Thus all the specific moral attributes of God are but radiations of an infinitely wise and holy benevolence, and in their source resolve themselves into it. As the seven elementary rays of solar light, when melted together in their natural proportions, constitute one perfect mass of dazzling brightness, as seen in the face of yonder sun, so these seven elementary moral perfections of God, uniting as they do in him, constitute a character of ineffable excellence and glory. Hence the character of God is the glorious moral sUN of the universe-the everlasting light and joy of all the righteous. The Scriptures teach us that "the Lord God is a sun,' "* and that the unclouded lustre of his

*Ps. lxxxiv. 11.

character makes heaven an eternal day. "And the city had no need of the sun, neither of the moon, to shine in it, for the GLORY OF GOD did lighten it, and the Lamb is the light thereof."*

We are now prepared to consider, more particularly, these seven attributes which God revealed to Moses, in which the glory of his character emanates upon the moral universe. Other analysis might be adopted, making the divine attributes more or less in number, and of course more or less specific, but as this analysis has been given us by God himself we cannot do better than to adopt it. This subject is of the highest importance to us, for in the moral attributes of God are found the origin and the principles of his moral government. They are the guardians of the universe.

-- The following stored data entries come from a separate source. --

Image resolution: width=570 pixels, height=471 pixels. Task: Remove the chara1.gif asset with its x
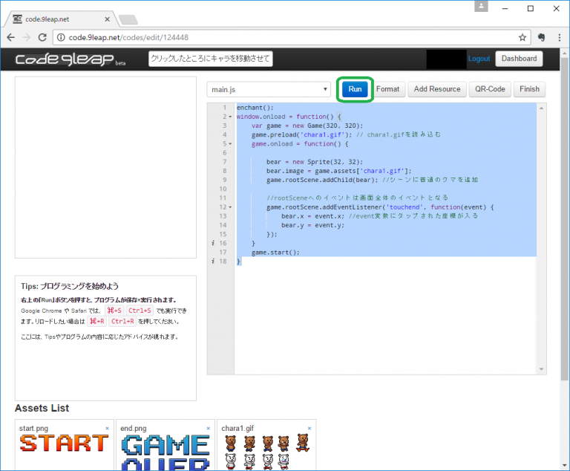pyautogui.click(x=309, y=429)
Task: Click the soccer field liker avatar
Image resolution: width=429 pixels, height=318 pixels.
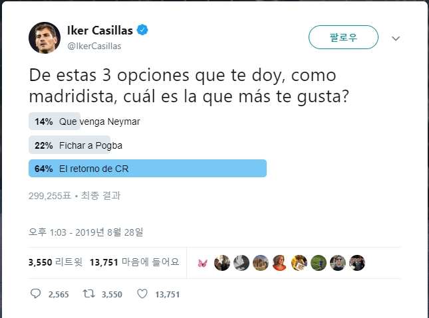Action: click(x=319, y=263)
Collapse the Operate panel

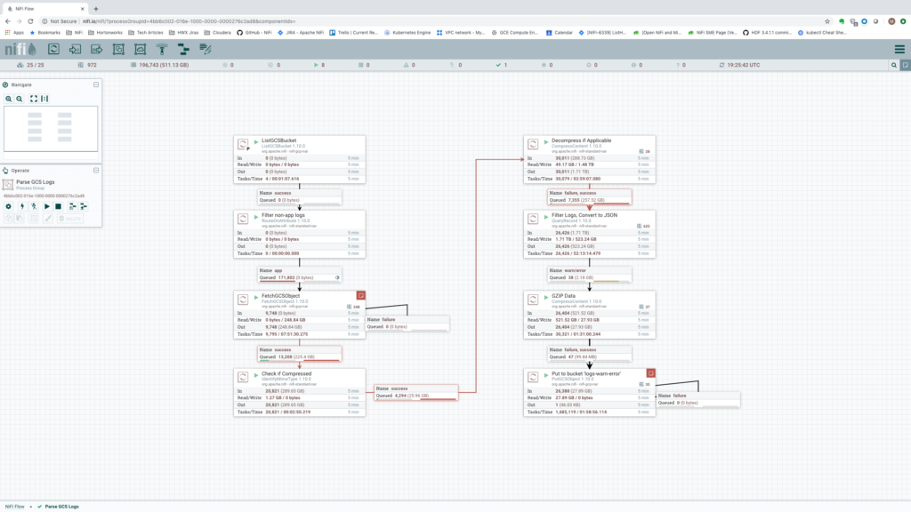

1. MERCY. "The Lord God merciful."+ Mercy, as we have said, is a tender regard to the suffering guilty. But it is important to distinguish here between a mere constitutional or instinctive impulse and moral principle. In the former there is no character. Thus the clemency which some brutes exercise towards their young, and towards each other, possesses no moral excellence, for it is an instinct, implanted in their nature by the Creator. The same disposition among men is sometimes called mercy. It is an amiable instinct, of much value in the constitution of the soul. Not only is it of itself destitute of moral principle, but, like all our other propensities, when not rightly controlled, it tends to the destruction of moral principle.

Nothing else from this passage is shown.